Testo di studio —
Demetrio, dobbiamo conservare il creato

Demetrio, dobbiamo conservare il creato

“La Terra, nel pensiero cristiano, è frutto della Creazione. Tutta la Terra lo è: l’uomo è prodotto di un Creato unico, eterogeneo, etico, utile e bello, la cui biodiversità va protetta e salvaguardata in nome di una storia di salvezza che coinvolge ogni essere sul Pianeta”. Così ha introdotto il giornalista Ignazio Ingraol’incontro “Narrare la Terra, madre e figlia – per un’ecologia biografica” , tenutosi al Festival Biblico nel Palazzo delle Opere Sociali oggi, venerdì 30 maggio, nel tardo pomeriggio. “Col tempo questa unità della Creazione è stata messa alla prova e l’uomo si è allontanato progressivamente dalla Natura”, ha proseguito Ingrao, “separando l’utile dal bello e contrapponendo al rispetto del Creato il progresso tecnologico: ma questa visione dicotomica quanto può reggere? Può essere una soluzione proporre un’ “ecologia cristiana” che metta in discussione questa dualità uomo-natura che pare oggi irriducibile?”A queste domande ha tentato di rispondere Duccio Demetrio , filosofo e scrittore, cercando attraverso la lettura di alcune narrazioni costruite sul racconto della Terra un’unità perduta da ritrovare. “La Terra nell’antichità era la madre potente, feconda e generatrice – ha spiegato Demetrio -oggi ci dobbiamo occupare di una Terra figlia, da coltivare, accudire, tutelare. Ci stiamo dirigendo verso un ecosuicidio, sfruttando la Natura all’inverosimile: è necessario tornare all’ecologia, all’ “oikos- logos”, al “racconto” della “casa” costituita dall’intero Creato”, ha testimoniato Demetrio. Un racconto necessario ma a volte impossibile: la biografia dell’uomo, la vita del singolo, sia esso un bambino o un adulto, può non saper esprimere la grandezza del Creato. È in questa inesprimibilità che tenta di farsi Parola che sta la chiave di un’ecologia del rispetto, tipica delle culture contadine: nella narrazione che squarcia il silenzio, nella contemplazione della meraviglia del Mondo attraverso un discorso, spesso poetico, aperto, sospeso, che cerca il senso dell’esistere dell’uomo nella Natura”.

I dati —
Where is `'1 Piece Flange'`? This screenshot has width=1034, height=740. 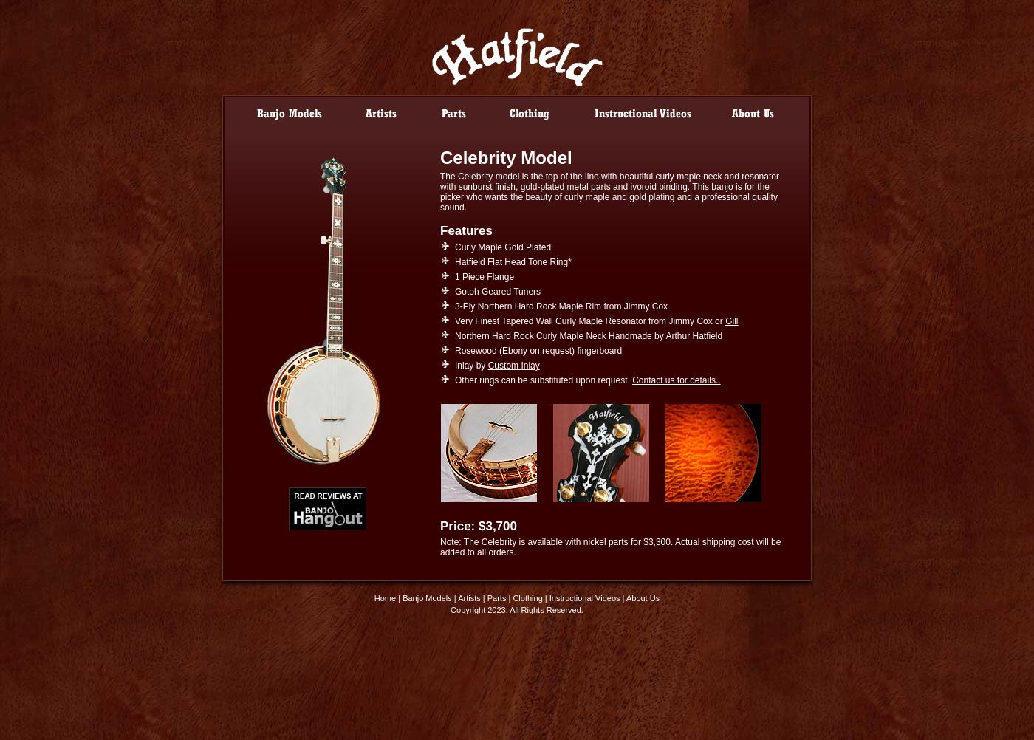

Consegna — Nel testo sull'incontro con Duccio Demetrio, in che giorno si è svolto l'incontro al Festival Biblico? I dati non hanno niente a che fare con il testo.

Risultato — Venerdì 30 maggio, nel tardo pomeriggio.